After doing enough problems, I’m sure I’ll get it, but I don’t like _not_ being able to explain this to myself simply – which indicates that I haven’t understood it well enough. Can someone please dumb all of this down for me and truly explain it to me like I’m a child?

In: Mathematics

9 Answers

Anonymous 0 Comments

I think this is what you’re getting at, I may be answering the wrong thing though: basically if it is found to be significant it means that in almost 100% of the cases X leads to or is directly causing Y. The t stat is just a way of quantifying the relationship of x and y for all of your hundreds or thousands of data points into one number. The math to get there is obviously complicated since its taking so many x/y pairs and reducing them all down to one number. So now we have a number representing the relationship, but how do we tell if its a random relationship or a causative one? We do that by proving that it ISN’T random, rather than proving that it IS causative. The critical value is then just the cutoff value on a standard bell curve (of all the possible relationships between two numbers) so that only 5% of the area is past that in the tiny little tip. If your t stat (number that represents the relationship of your two variables) is higher than the critical value (number that excludes 95% of all the known random relationships) then you can say that it is NOT a random relationship.

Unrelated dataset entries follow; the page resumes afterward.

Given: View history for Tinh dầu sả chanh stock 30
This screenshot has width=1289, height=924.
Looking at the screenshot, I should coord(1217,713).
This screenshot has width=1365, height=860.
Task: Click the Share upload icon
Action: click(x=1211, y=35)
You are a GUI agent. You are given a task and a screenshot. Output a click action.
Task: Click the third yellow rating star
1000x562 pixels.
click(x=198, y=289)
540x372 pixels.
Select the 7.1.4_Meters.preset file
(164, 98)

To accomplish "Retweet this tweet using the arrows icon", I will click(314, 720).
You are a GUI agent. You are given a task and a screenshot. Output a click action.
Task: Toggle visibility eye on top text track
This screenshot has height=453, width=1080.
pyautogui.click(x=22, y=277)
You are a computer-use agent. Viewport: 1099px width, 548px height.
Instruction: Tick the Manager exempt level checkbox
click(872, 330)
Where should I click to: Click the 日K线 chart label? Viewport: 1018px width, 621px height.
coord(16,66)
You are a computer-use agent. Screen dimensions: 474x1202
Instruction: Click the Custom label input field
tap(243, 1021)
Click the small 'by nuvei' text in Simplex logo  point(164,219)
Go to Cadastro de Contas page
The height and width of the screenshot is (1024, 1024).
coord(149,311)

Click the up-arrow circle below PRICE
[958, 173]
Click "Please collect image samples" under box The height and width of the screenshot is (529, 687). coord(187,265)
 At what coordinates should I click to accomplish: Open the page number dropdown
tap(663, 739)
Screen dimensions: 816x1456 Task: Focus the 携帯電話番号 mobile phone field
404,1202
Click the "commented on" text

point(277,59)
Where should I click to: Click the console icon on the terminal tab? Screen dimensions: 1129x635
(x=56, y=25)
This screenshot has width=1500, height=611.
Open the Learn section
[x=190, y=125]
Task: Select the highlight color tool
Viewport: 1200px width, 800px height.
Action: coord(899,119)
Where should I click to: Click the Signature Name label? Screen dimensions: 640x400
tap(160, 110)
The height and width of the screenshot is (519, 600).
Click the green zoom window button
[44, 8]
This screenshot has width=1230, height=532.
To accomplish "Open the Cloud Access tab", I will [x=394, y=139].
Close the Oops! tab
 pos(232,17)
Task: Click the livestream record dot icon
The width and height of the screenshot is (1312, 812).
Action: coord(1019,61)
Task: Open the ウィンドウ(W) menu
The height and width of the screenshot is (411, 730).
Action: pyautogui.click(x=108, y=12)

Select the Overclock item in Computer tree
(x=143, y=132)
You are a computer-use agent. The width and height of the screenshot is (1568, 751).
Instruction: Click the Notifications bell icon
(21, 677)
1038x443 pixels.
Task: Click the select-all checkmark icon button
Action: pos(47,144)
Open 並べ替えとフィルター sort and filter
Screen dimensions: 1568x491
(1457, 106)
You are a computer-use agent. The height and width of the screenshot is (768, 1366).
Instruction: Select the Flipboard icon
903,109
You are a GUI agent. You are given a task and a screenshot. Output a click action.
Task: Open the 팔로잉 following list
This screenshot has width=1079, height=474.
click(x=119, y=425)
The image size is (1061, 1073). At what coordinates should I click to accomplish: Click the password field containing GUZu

I hope this helped, that’s how I think of it at least.

Anonymous 0 Comments

How likely is it that your results are from dumb luck alone? If your flipping a coin it’s possible to get head a few times in a row normally, the more flips you see heads the more unlikely or statistically significant it is.

Anonymous 0 Comments

Nonsignificant – could just be noise. X and Y can’t be said to be different.

Statistically significant – can be said to be different. Might or might not be a big difference, but X and Y are not the same.

Probably better explanations out there.

Anonymous 0 Comments

Statistically, “significant” means that the data supports rejecting the null hypothesis and that the the chances are very low that it’s a coincidence. “Insignificant” means either that the data supports the null hypothesis, or that it’s weak enough that it might be a coincidence.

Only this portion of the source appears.